Под ноги Шестакову бросился хозяйский барбос. Явная дворняга, помесь неизвестно чего не пойми с кем. Но росточек приличный, да и клыки в ощеренной пасти очень даже внушают уважение. Раз куснет, и потом проблем выше головы. Бог с ним с укусом, а если столбняк? Ч-черт, как не вовремя-то!

Пара хлопков из-за спины. Фонтанчик выбитой земли, возле левой передней лапы. А вот второй выстрел попал в цель. Ну как в цель? Пуля ударила под лопатку и, судя по тому, как взъерошила шерсть, прошла вскользь.

Правда, барбосу этого хватило, заскулив, он тут же метнулся в будку.

Нда. Не боец. А вот для Шестакова еще один звоночек. Тренироваться. Двадцать шкур спустить, тридцать, пару цистерн пота слить. Тренироваться и еще раз тренироваться. А ведь он грешным делом рассчитывал… Да только куда там, с такими данными. Ведь Ильин далеко не из худших, в группе уверенно где-то в середине.

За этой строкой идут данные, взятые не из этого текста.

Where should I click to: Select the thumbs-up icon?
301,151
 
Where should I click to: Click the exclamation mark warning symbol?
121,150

Вот и улица, забросил бесчувственное тело в пролетку, загрузились все вместе и ходу. Конечно, все прошло не так гладко, как ему представлялось. Ну да, не следует быть столь уж требовательным. Главное — это результат. А он был. Вот она тушка, мотает оглоушенной головкой. А что до остального? Он ведь сознает, где пробел? Сознает. Вот и будет работать над его устранением.

Шестаков взглянул на часы. До отправления эшелона еще полтора часа. Ничего. Успеют. Им и надо-то добраться до съемной квартиры, переодеться и на станцию. С вагоном вопрос решен, главное, чтобы они появились хотя бы за полчаса до отправления. Не то отцепят родимый, и это вновь болезненно ударит по карману. Сомнительно, чтобы командующий взялся оплачивать его нерасторопность. Оно, конечно, деньги будут вычитаться из жалованья, но ему и это ни к чему, Ирине с детьми они будут куда полезнее.